Dataset
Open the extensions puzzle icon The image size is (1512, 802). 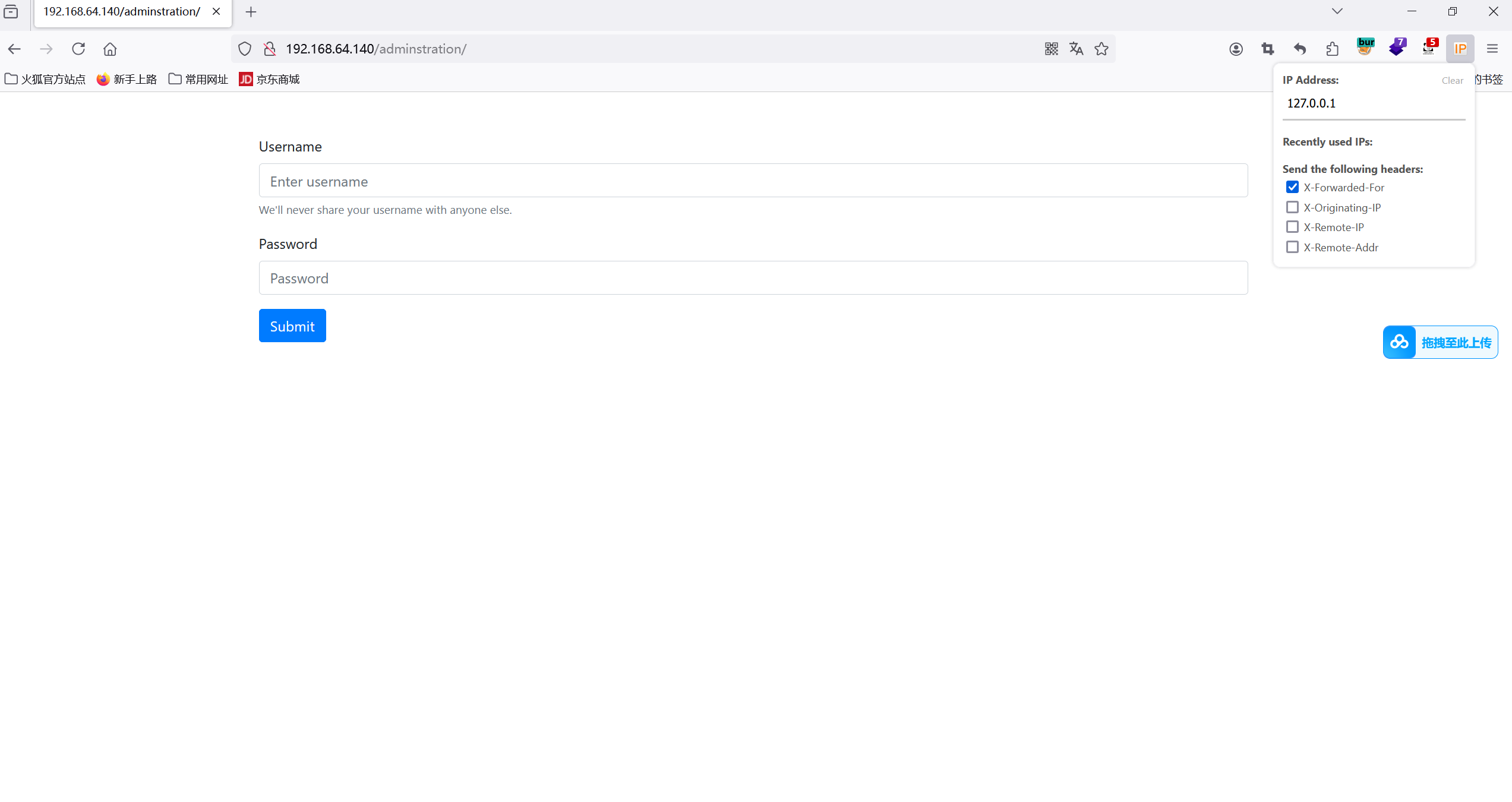[x=1332, y=49]
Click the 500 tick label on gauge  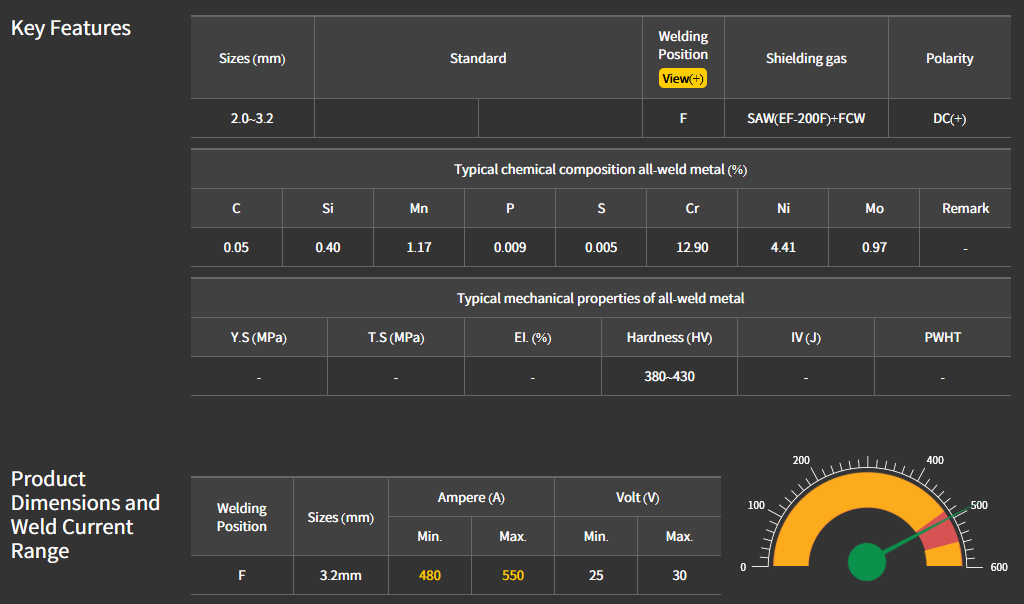[978, 505]
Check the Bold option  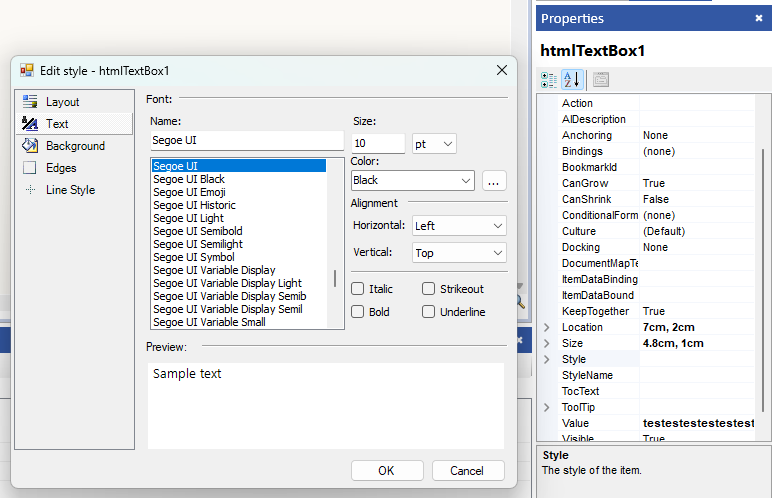pyautogui.click(x=358, y=312)
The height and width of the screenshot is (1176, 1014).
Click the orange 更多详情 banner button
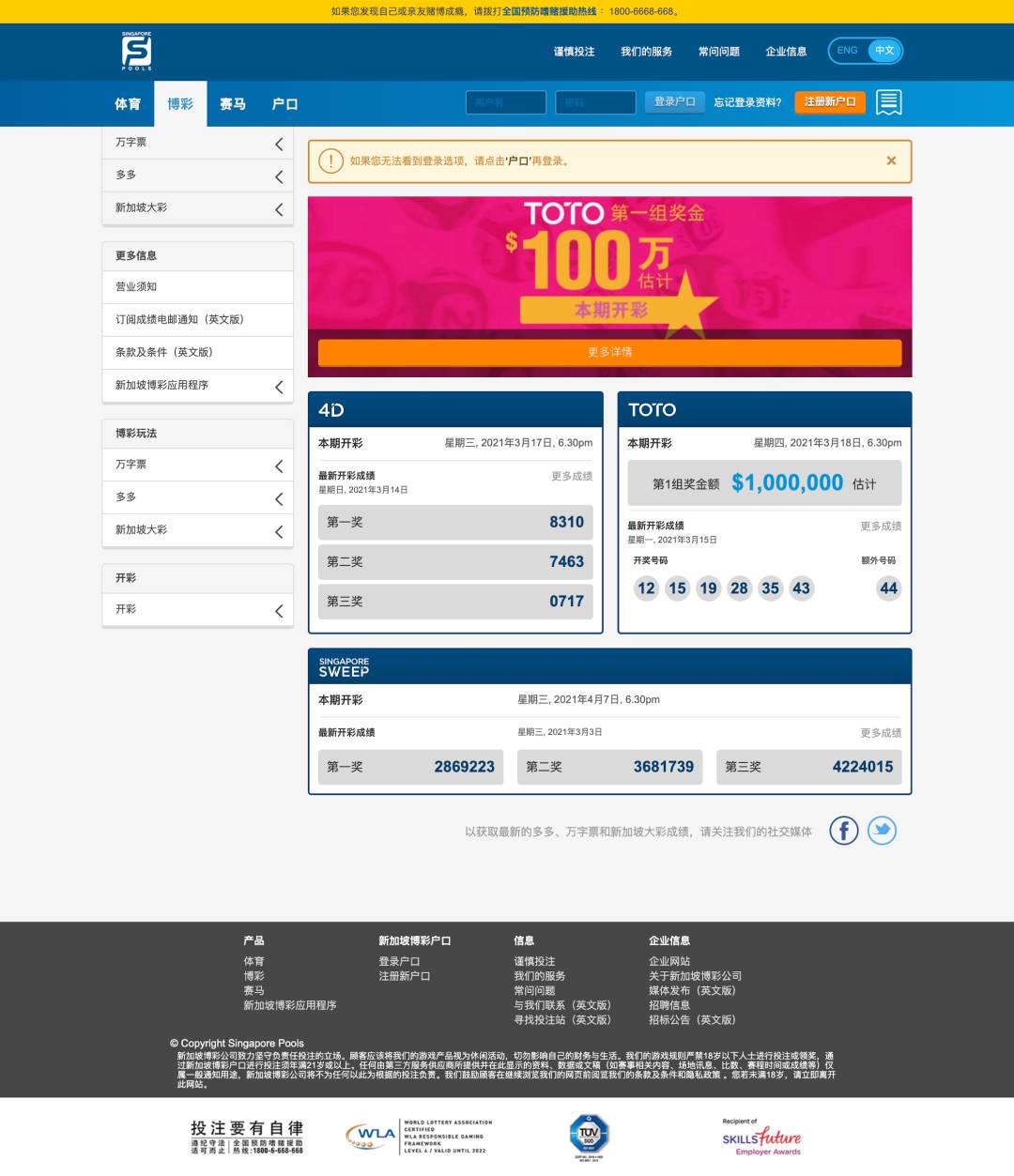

What you are asked to do
Could you turn the lines above into a numbered list, starting at the line that contains "The height and" and running through the last line, with blank lines skipped and the pictures left out?

Task solution
1. The height and width of the screenshot is (1176, 1014).
2. Click the orange 更多详情 banner button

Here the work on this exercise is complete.